Con lo stentato +0,8% del PIL cinese suona l’allarme per il lusso

Con lo stentato +0,8% del PIL cinese suona l’allarme per il lusso

E ora l’allarme per il lusso suona davvero. Perché i risultati del secondo trimestre dell’economia cinese sono in tangibile frenata: il PIL della Repubblica Popolare nel secondo trimestre del 2023 segna +0,8% rispetto al primo e “solo” il +6,3% su base annua, risultato inferiore al target di almeno +7%. Le autorità di Pechino hanno, nelle ultime settimane, più volte smentito la prospettiva di un Paese a rischio deflazione. Ma la situazione, checché ne dicano, è delicata.

Perché il +0,8% non basta

La debolezza dell’economia cinese, quando tutti si aspettavano il vigoroso rimbalzo post-Covid, è conclamata. La stampa estera prova a mettere in fila le ragioni del principio di crisi. Alcune riguardano le relazioni con l’estero. Gli scambi con i partner commerciali non solo si sono ridotti, dopo tre anni di reshoring e le recenti manovre di derisking suggerite dalla diplomazia, ma sono anche compresse dall’inflazione, che riduce la capacità di spesa nei Paesi occidentali.
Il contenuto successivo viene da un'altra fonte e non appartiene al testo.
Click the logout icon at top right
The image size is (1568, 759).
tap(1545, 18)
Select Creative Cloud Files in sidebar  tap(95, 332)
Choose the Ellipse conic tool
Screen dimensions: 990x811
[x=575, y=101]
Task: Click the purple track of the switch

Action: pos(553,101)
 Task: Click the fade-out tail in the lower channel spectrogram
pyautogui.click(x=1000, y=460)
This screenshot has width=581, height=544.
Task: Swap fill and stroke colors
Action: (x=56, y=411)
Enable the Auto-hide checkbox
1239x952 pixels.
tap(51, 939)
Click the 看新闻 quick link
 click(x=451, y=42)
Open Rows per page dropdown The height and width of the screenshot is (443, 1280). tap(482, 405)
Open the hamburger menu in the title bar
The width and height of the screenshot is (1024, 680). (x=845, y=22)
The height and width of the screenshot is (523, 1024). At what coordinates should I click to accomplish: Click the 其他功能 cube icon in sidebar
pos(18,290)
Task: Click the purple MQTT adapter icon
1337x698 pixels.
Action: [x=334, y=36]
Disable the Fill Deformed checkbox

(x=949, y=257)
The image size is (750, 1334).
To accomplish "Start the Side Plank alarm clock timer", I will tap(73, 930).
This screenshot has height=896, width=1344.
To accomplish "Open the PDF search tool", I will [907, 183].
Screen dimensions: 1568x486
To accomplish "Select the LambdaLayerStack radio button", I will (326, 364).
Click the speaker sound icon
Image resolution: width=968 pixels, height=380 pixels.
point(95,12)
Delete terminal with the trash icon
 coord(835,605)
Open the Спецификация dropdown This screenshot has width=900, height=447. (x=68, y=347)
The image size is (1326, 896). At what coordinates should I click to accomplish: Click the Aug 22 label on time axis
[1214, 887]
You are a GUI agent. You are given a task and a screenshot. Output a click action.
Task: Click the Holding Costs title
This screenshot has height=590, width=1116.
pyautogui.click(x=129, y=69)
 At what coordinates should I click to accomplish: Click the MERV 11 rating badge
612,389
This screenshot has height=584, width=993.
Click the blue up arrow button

Risultato: le imprese manifatturiere sono in crisi e il saldo commerciale in deterioramento. Ma sul PIL cinese pesano anche le crisi tutte endogene, come quelle dell’immobiliare. Pechino ha necessità di stimolo fiscale e monetario, osserva Financial Times, per navigare in queste acque turbolente. Ma il presidente Xi Jinping sembra concentrato su due fronti: il contenimento del debito e l’autosufficienza tecnologica.

 

 

Per questo suona l’allarme

La pubblicazione dei risultati trimestrali del PIL cinese ha subito mietuto la prima vittima. Il titolo di Richemont ha chiuso la seduta del 17 luglio alla Borsa di Zurigo con il -10,43% malgrado la semestrale positiva. Anzi, proprio perché la semestrale positiva è al traino dei consumi cinesi. È vero che il lusso è anticiclico, che dialoga con la fetta di popolazione più abbiente e che, quindi, solitamente non teme le crisi economiche. Ma è anche vero che se a dare segnali di frenata è il primo mercato di riferimento (la Cina, appunto) mentre il secondo (gli States) sono già in frenata, gli analisti cominciano a prendere sul serio le prospettive di rallentamento del sistema. È La Stampa a fare il conto delle perdite in Borsa. Sull’onda dello stop cinese, Hermès ha ceduto il 4,21%, LVMH il 3,73%, Moncler il 2,91%, Kering l’1,95% e Ferragamo l’1,01%.